In Set Theory there is a series of axioms - presuppositions that always are the case - that there exists a Set that has no elements, an Empty Set "{ }", that that Set is unique and singular, and that all sets contain the Empty Set. Which is basically the definition given above of AIN SVP: it exists, contains Nothing, and is Omnipresent.

To look at it in a slightly different way. Picture if you will, nothing:         

Perhaps it would be easier to conceptualize using the Arabic zero: 0, or more commonly shown in mathspeak: Ø.

Think of this asasnot AIN. Blank. Empty. Everywhere. Nowhere. No Thing. Without.

Now to describe this absence, one must resort to isolating it, making it a concept - putting it brackets so you can point at it and say authoritatively, "There. There is Nothing." As { } or {Ø}. This is the Empty Set. Think of this as a representation of AIN SVP, for another translation of the term would be "The Limit of AIN" (SVP, 146, has the meaning of end, or limit, or ultimateness - a reasonable stand in for our brackets). This is No Thing contained, so you can talk about it. Even if only to point out its infinitude.

But then a funny thing happened on the way to infinite regress... Remember, ALL Sets contain the Empty Set. Always. Even the Empty Set itself. Et Voila! Poof! Abracadabra! You have {{Ø}}!

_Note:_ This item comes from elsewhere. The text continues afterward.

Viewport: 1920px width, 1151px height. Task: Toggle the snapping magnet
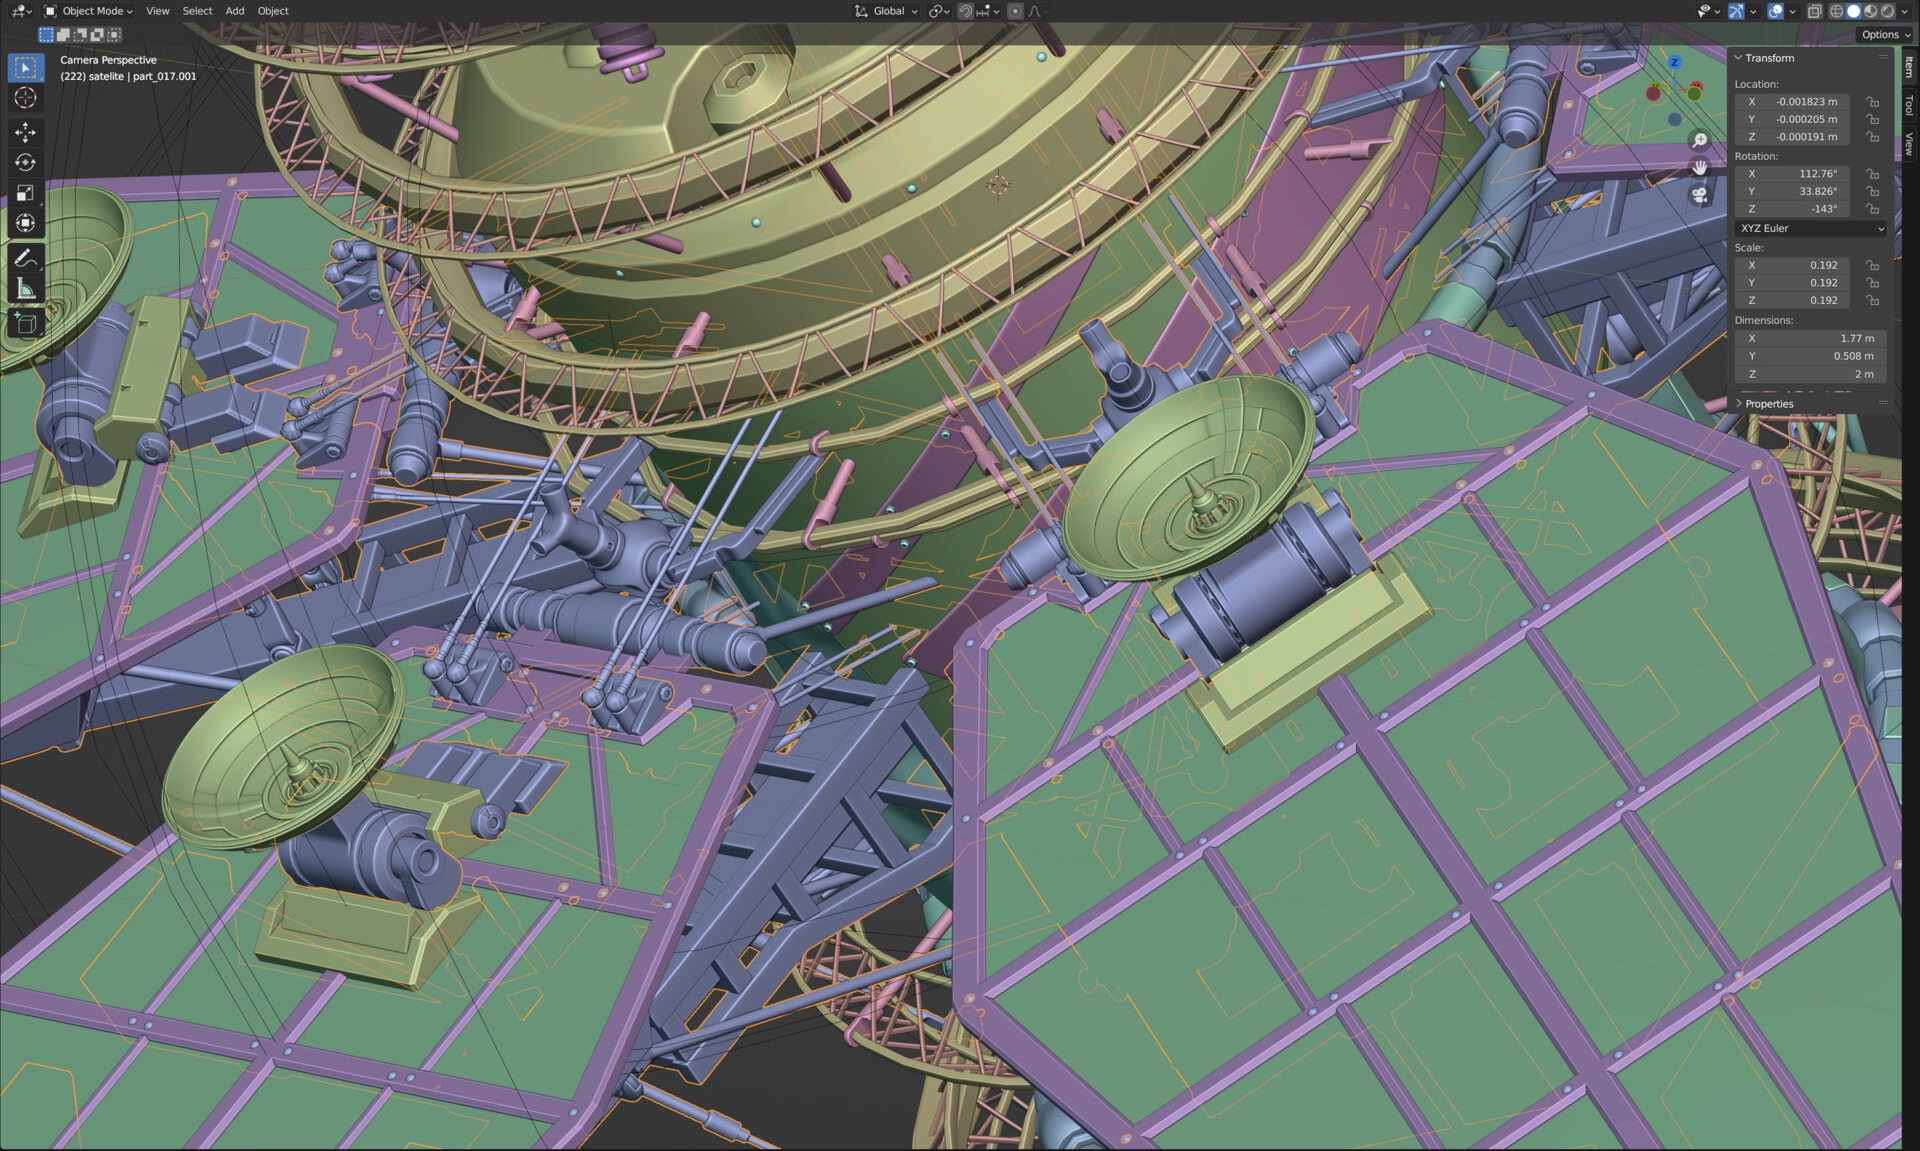[x=965, y=11]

... And here is where something happens.

There is a concept, basic to all Maths (and really of perception itself), of Cardinality. Cardinality is the notion of quantity. The "how-many-ness" of that which is being counted. In Set Theory it refers to the number of elements, the contents if you will, in a given Set. Now an Empty Set {Ø} has a Cardinality of zero. There are no elements in the Empty Set (being empty and all that). But, by virtue of being a Set, by definition, it has to contain the Empty Set. This, {{Ø}}, is called "The Set of Empty Sets". And it has a Cardinality of One. The Set of Empty Sets contains something, irregardless that that something is empty. Houston, we have Cardinality. ISh MAIN. Something from Nothing.

Aleph.

In the Zohar it is said that when the Most Concealed of All that is Concealed desired to begin creation of the Universe it made first, a single point. A spark of impenetrable darkness from which All is comprised. One.

Spelled in full Aleph ALP is 111. Which is the Baphometric value of the Sephirah Malkuth. Thus on the Baphometric Tree, appropriately, Aleph runs from Malkuth to Yesod. The Fool stepping forth. The First path. The One.